Com 98,2% das urnas apuradas no segundo turno das eleições presidenciais do Peru, Keiko Fujimori, candidata de direita, reassumiu a liderança sobre Roberto Sánchez Palomino, de esquerda, por uma margem estreita de apenas 561 votos. Fujimori alcançou 9.032.632 votos (50,002%), superando os 9.032.092 votos (49,998%) de Sánchez. Essa reviravolta ocorreu após a finalização da contagem dos votos do exterior, onde Fujimori obteve 63,4%.
Apuração e Impasse Eleitoral
Apesar do avançado estágio da apuração, a divulgação do resultado definitivo é esperada apenas para julho, devido à existência de 1,4 mil atas eleitorais sob observação. Essas urnas, que foram questionadas por diversos motivos, passarão por recontagem no Jurado Nacional Eleitoral (JNE) do Peru. Adicionalmente, restam apenas 20 atas a serem apuradas de um universo total de 92,7 mil.
Análise da Disputa e Contexto Político
Gustavo Menon, professor de pós-graduação em Integração da América Latina da USP, destacou à Agência Brasil que a maioria das atas em observação provém da região de Lima, um reduto eleitoral de Fujimori, indicando uma provável vitória dela. Ele observa que o resultado voto a voto, em um cenário de profunda desconfiança institucional, evidencia um sistema político fragmentado, com dificuldade em gerar consensos e governos estáveis.
Menon ainda ressalta que a disputa acirrada reflete uma sociedade peruana profundamente dividida em termos territoriais, sociais e ideológicos. Enquanto Keiko Fujimori e o fujimorismo defendem a continuidade de políticas privatizantes, Sánchez propõe a refundação do Estado peruano, representando visões quase antagônicas entre Lima e o interior, frações dominantes e setores populares.

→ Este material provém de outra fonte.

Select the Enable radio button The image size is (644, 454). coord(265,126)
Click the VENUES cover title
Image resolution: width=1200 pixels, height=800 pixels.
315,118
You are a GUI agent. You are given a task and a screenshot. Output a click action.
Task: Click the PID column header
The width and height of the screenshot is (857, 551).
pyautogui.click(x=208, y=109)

O próximo presidente será o nono a ocupar o cargo no Peru em uma década de intensa crise política, marcada por duas renúncias e quatro presidentes destituídos pelo Parlamento, considerado o poder de fato no país.
Trajetória da Contagem e Perfis dos Candidatos
Reviravoltas na Apuração
A apuração do segundo turno foi marcada por constantes reviravoltas. Inicialmente, Keiko Fujimori liderou com uma vantagem de 200 mil votos, impulsionada pela computação inicial das urnas de Lima. No entanto, Sánchez inverteu o placar e chegou a abrir uma diferença de mais de 40 mil votos, antes da nova virada em favor de Keiko.

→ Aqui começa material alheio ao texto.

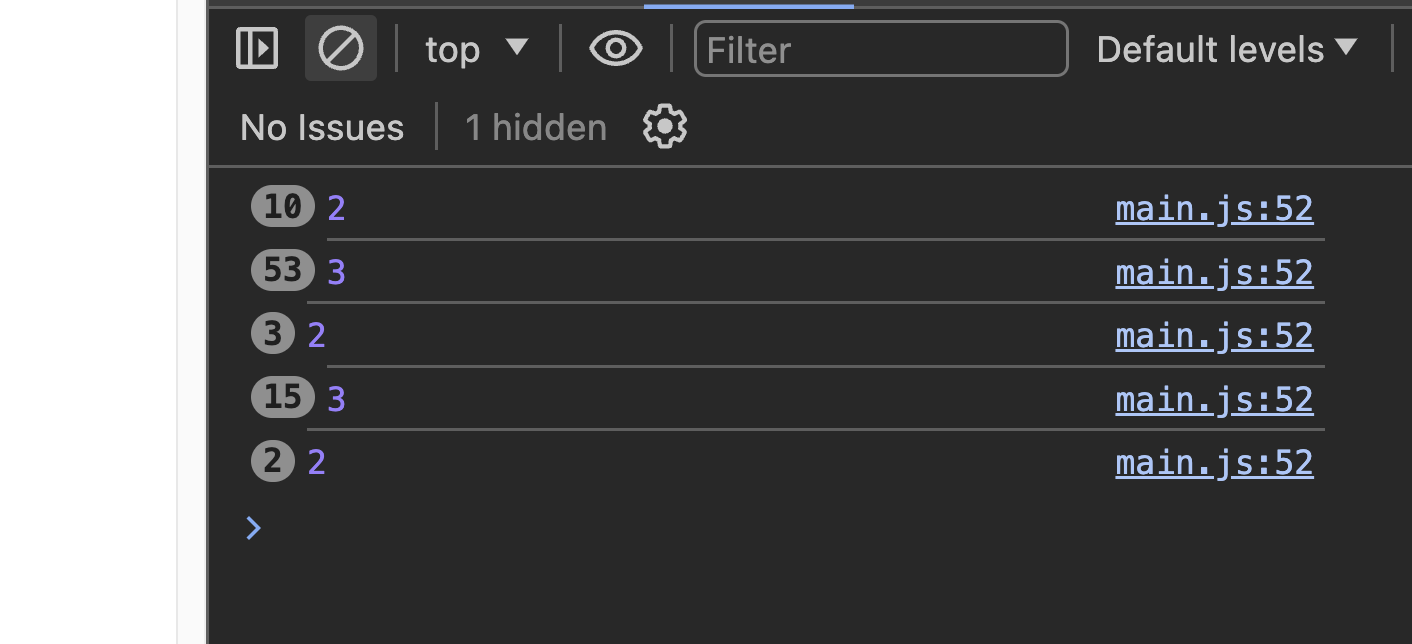
Task: Click the repeat count badge showing 15
Action: point(283,398)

Keiko Fujimori vs. Roberto Sánchez
Keiko Fujimori, filha do ex-ditador Alberto Fujimori (condenado por violações de direitos humanos), concorre pela quarta vez ao segundo turno presidencial, tendo perdido em 2011, 2016 e 2021. Ela busca um mandato de cinco anos, de 2026 a 2031, em um país com histórico recente de grande instabilidade política.
Seu oponente, Roberto Sánchez Palomino, psicólogo e deputado federal pelo partido Todos pelo Peru, foi ministro do ex-presidente Pedro Castillo. Castillo foi destituído e preso por tentativa de golpe de Estado ao tentar dissolver o Parlamento, mas é visto por seus apoiadores como vítima do Legislativo. Sánchez, inclusive, visitou Castillo na prisão no dia da votação.